◆ Given instruction: Recast the lines as a Markdown table with the columns Row and Line, leaving out blank lines. Begin at the line that contains "شهادة انجاز (94, 1)" and stop after the line that contains "[بحث] (18, 6)".

◆ Input data:
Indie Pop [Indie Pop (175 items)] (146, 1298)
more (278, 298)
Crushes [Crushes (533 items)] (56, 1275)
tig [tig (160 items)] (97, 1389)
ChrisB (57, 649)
* * *
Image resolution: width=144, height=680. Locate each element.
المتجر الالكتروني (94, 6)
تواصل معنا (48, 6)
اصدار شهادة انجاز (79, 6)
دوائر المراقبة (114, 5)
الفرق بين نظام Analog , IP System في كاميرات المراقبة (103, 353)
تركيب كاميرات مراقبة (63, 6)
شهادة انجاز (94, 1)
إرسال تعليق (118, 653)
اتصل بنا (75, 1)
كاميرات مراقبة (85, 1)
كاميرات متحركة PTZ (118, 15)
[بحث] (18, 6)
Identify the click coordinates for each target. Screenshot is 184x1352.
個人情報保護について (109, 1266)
* * *
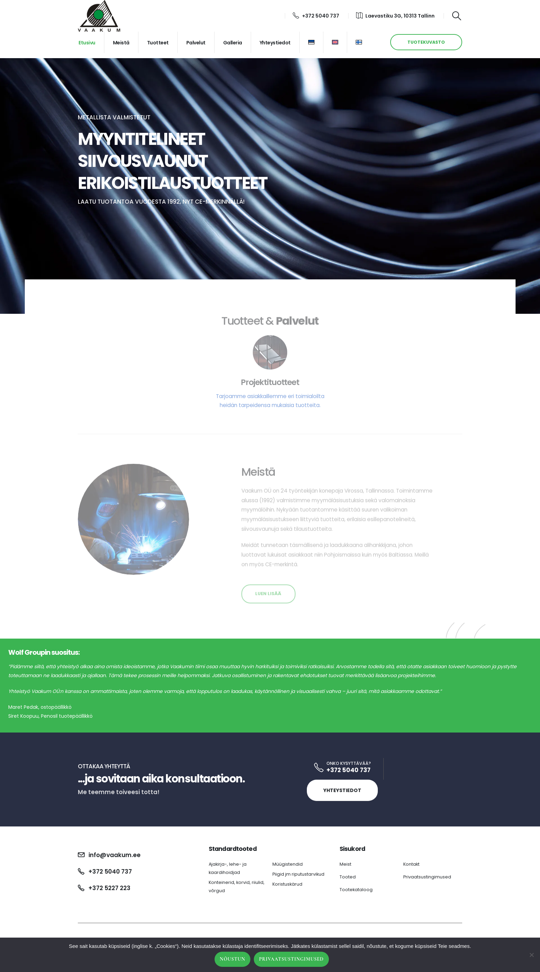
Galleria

◆ Finished exercise:
| Row | Line |
|---|---|
| 1 | شهادة انجاز (94, 1) |
| 2 | إرسال تعليق (118, 653) |
| 3 | اتصل بنا (75, 1) |
| 4 | كاميرات مراقبة (85, 1) |
| 5 | كاميرات متحركة PTZ (118, 15) |
| 6 | [بحث] (18, 6) |